(EXERCISE MATERIALS)
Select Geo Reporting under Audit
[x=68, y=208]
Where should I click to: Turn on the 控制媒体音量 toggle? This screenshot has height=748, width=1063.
* * *
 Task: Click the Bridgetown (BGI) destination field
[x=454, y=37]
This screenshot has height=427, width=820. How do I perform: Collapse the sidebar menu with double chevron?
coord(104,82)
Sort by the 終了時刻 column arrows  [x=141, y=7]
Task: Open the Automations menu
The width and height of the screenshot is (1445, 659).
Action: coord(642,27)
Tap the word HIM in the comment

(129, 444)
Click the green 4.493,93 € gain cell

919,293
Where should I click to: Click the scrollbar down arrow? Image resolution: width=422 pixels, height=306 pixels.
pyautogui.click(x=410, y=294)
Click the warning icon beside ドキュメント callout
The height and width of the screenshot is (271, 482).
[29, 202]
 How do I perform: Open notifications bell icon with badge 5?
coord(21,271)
* * *
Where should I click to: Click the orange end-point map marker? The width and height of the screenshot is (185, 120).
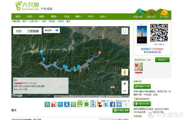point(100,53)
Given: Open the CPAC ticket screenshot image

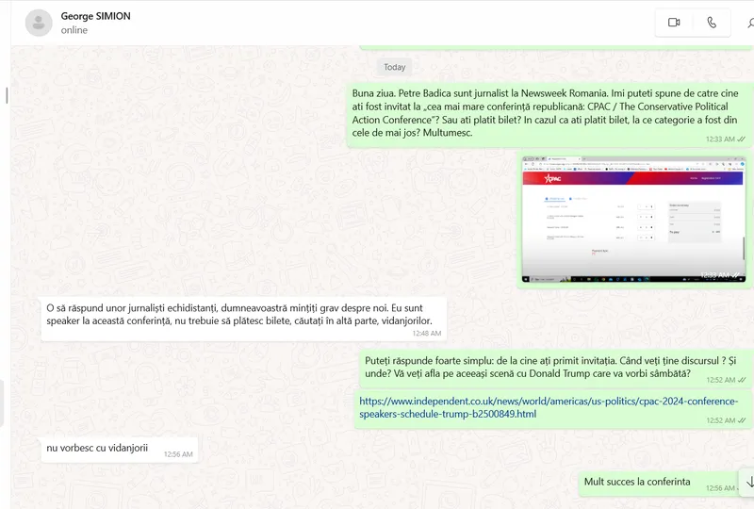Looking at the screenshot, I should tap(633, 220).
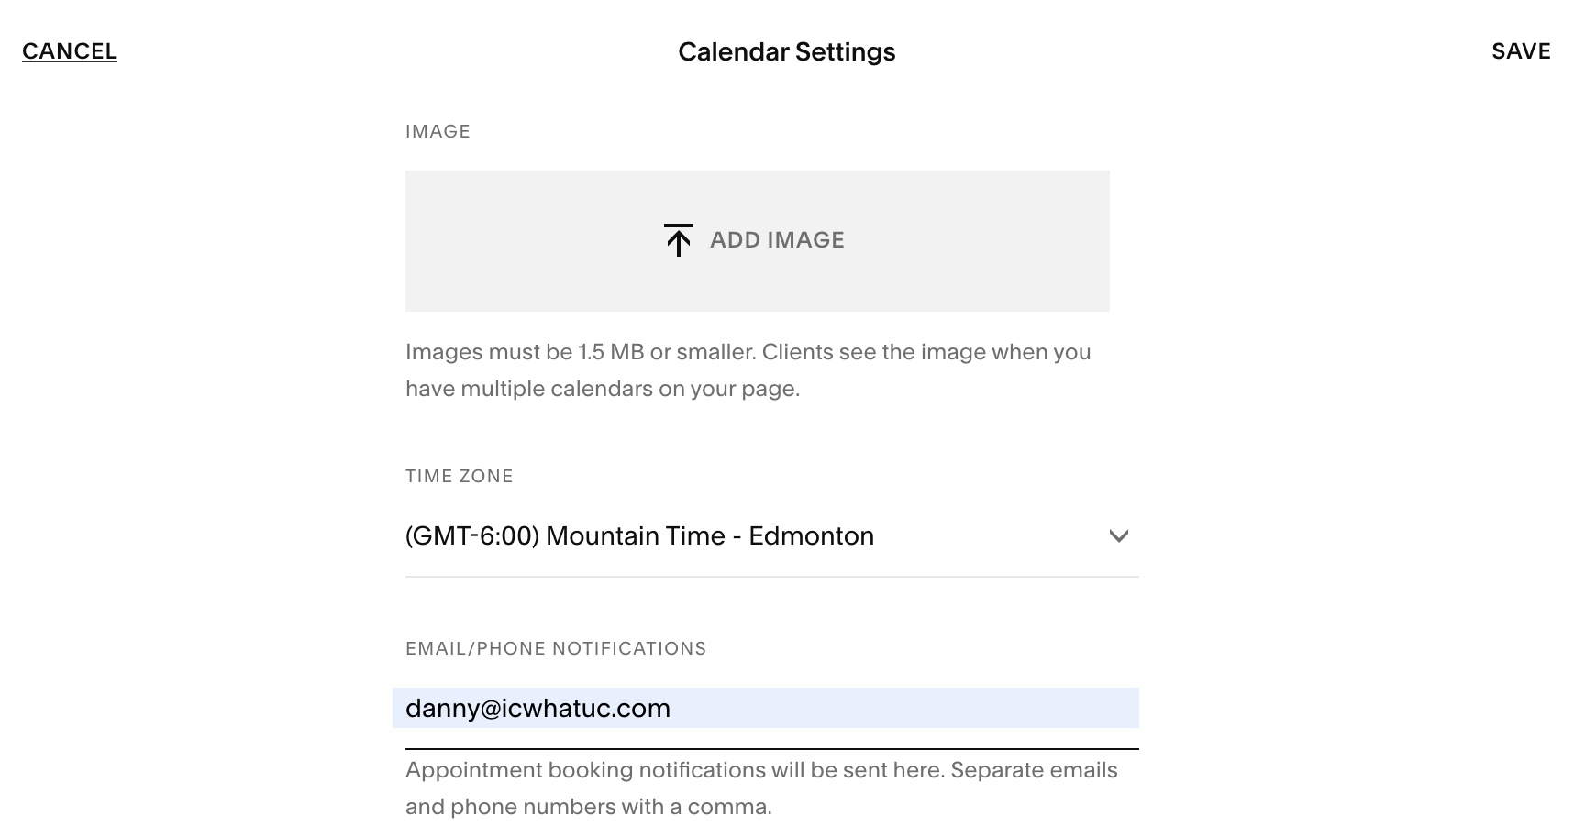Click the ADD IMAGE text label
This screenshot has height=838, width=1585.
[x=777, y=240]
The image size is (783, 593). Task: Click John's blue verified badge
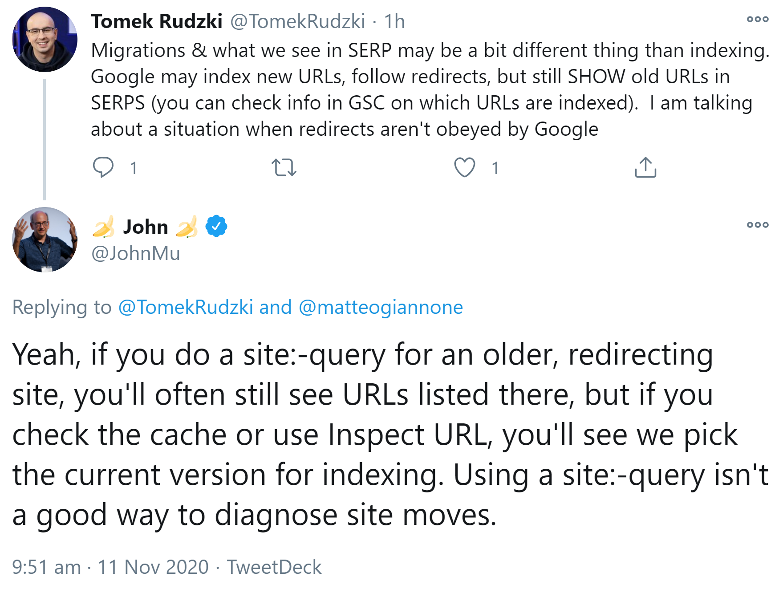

(EXERCISE DESCRIPTION) Give again, word for word, every line of the listing above from the one with "Select Geo Reporting under Audit" to the one with "Where should I click to: Turn", both inclusive, and nothing beyond them.

(ANSWER TO THE PROBLEM)
Select Geo Reporting under Audit
[x=68, y=208]
Where should I click to: Turn on the 控制媒体音量 toggle? This screenshot has height=748, width=1063.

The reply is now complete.